=== Document segment ===
LC harriers initiated their spring migration on average 3 weeks before SW harriers (Fig. 1c, SI Table S3) after which they made long stop-overs in the Sahara and North Africa (Fig. 1a, c; Table S4). By contrast, SW harriers rarely stopped-over in spring and eventually caught up with LC harriers in North Africa (Fig. 1c). Consequently, there was no significant difference in arrival timing between LC and SW harriers (Fig. 1c, SI Table S3). Furthermore, the variability of migration timing between and within LC harriers decreased as birds reached mainland Europe. This can be seen from the convergence of tracks for BE_M2, NL_M1, NL_M2 near 30°N–35°N (Fig. 1c, SI Fig. S1C). Due to their long stop-overs, LC harriers often spent more time on spring than autumn migration.

Correlates of stop-over behaviour

Arrival dates were not directly correlated with the number of stop-over days (Fig. 2b, f), but were strongly correlated with departure dates in autumn, and to a lesser extent in spring (Fig. 2a, e; SI Table S5). As expected, the total duration of seasonal journeys was highly correlated with the number of stop-over days (Fig. 2c, g), but in spring the number of stop-over days was highly and inversely correlated with departure timing from West Africa (Fig. 2d, H; Table S6). Spring migration schedules thus varied on a spectrum from early departures coupled with long stop-overs to late departures coupled with few stop-overs, with most LC harriers in the former and most SW harriers in the latter category (Fig. 2g, h). That is why SW harriers caught up with LC harriers, and why spring arrival timing was similar between groups and only weakly correlated to departure timing (Fig. 2a, e). A model accounting for additive effects of departure date and stop-over days did explain most variations in spring arrivals (SI Table S5).

Fig. 2
figure 2

Correlations between timing variables of adults breeding in the Low Countries (blue) and Southern Sweden (red) during autumn (top) and spring (bottom) migration. Each dot represents one migratory journey, including repeated journeys by individuals with long-term tracking data. Arrival date strongly correlates with departure date across and within populations in both seasons (a, e). In autumn but not spring, arrival date is positively correlated with the number of stop-over days within each population (b, f). There is a very strong relationship between the duration of migration and the number of stop-over days across populations in both seasons (c, g). In spring, the number of stop-over days is strongly correlated with departure dates across populations (d, h) (color figure online)

=== Material ===
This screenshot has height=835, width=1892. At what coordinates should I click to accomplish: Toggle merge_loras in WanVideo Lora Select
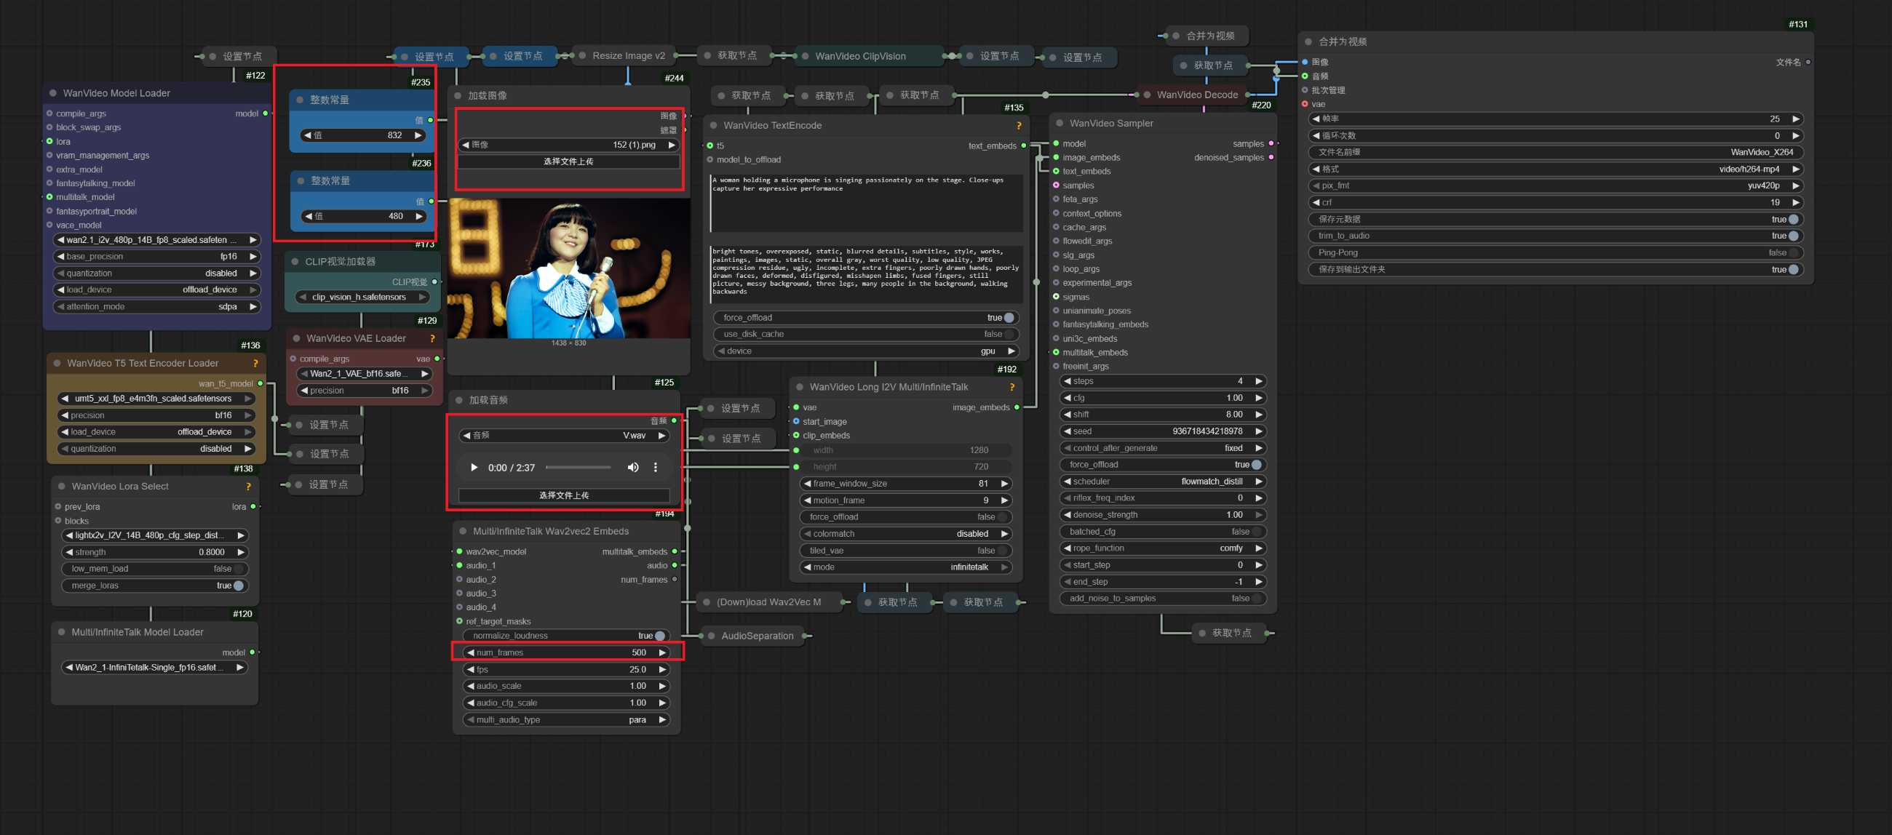coord(237,585)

=== Direction A ===
Reproduce the passage from the harrier migration text between "LC harriers initiated" and "than autumn migration.", inclusive.
=== Direction B ===
Answer these questions using the harrier migration text:
(i) On average, how many weeks before SW harriers did LC harriers begin spring migration?
(ii) Near what latitudes did the tracks for BE_M2, NL_M1 and NL_M2 converge?
(iii) In the Fig. 2 caption, which color marks adults breeding in Southern Sweden?
=== Direction C ===
Extend the text on harrier migration timing and stop-overs, starting after the last line shown.

=== Final answer A ===
LC harriers initiated their spring migration on average 3 weeks before SW harriers (Fig. 1c, SI Table S3) after which they made long stop-overs in the Sahara and North Africa (Fig. 1a, c; Table S4). By contrast, SW harriers rarely stopped-over in spring and eventually caught up with LC harriers in North Africa (Fig. 1c). Consequently, there was no significant difference in arrival timing between LC and SW harriers (Fig. 1c, SI Table S3). Furthermore, the variability of migration timing between and within LC harriers decreased as birds reached mainland Europe. This can be seen from the convergence of tracks for BE_M2, NL_M1, NL_M2 near 30°N–35°N (Fig. 1c, SI Fig. S1C). Due to their long stop-overs, LC harriers often spent more time on spring than autumn migration.

=== Final answer B ===
(i) 3 weeks
(ii) 30°N–35°N
(iii) Red

=== Final answer C ===
Interestingly, the trade-off between departure timing and stop-over days persists at individual level too. For example, NL_M2 departed from Ghana anywhere between mid-February and mid-March and adjusted stop-over duration in West or North Africa accordingly, ultimately continuing his migration to Europe around mid-March, when most other harriers pass through North Africa (Table 1, SI Fig. S1c).

In Europe stop-over days were mostly characterized by stronger headwinds than travel days in both seasons (Fig. 3, SI Table S7, Table S8), indicating that wind conditions mediated stop-over decisions there. However, SW harriers frequently made stop-overs just before or after barrier-crossings that were not correlated with headwinds (Fig. 3, Table S7). We do not know if these birds may have stopped due to other adverse weather conditions (e.g. rainfall), but given the locations where they stopped it seems likely they prepared for (or recovered from) long sea-crossings in these places. In Africa, stop-overs were conducted independently from wind conditions in both seasons (Fig. 3, Table S7).

Fig. 3
figure 3

Comparing daily tailwind speed on rest days (solid boxplot) vs. travel days (dashed boxplots) of adult Marsh Harriers from the Low Countries (blue) and Sweden (red). To consider wind selectivity within a seasonal and regional context, we split analyses between autumn (left) and spring migration (right) and between Europe (top) and Africa (bottom), respectively. Each boxplot shows the median daily tailwind strength (midline), the inter-quartile range (IQR, hinges), 1.5xIQR (whiskers) and outliers (points). Asterisks indicate significance of differences in daily tailwind speed between rest and travel days within each group: P < 0.1 (*), P < 0.01 (**) (color figure online)


While the Marsh Harrier is a broad-front migrant (Spaar and Bruderer 1997; Spaar 1997; Agostini and Panuccio 2010) individuals breeding at different longitudes are expected to migrate along distinct migration corridors (cf. Trierweiler et al. 2014). However, while Marsh Harriers from the Low Countries (LC) and southern Sweden (SW) rely on a largely overlapping non-breeding range, and while previously satellite-tracked SW harriers frequently drifted with sidewinds (Klaassen et al. 2011), we expected to find considerable overlap in the migration corridors of LC and SW harriers during both seasons, and especially in Africa. Instead, LC and SW harriers maintained distinct corridors throughout almost their entire autumn migration. Strong overlap of migration corridors mainly occurred during the riskiest stage of the migration cycle, namely the spring desert-crossing until the Strait of Gibraltar (Strandberg et al. 2010; Klaassen et al. 2014). Hereinafter we will discuss the implications of these results for understanding this species’ migratory orientation.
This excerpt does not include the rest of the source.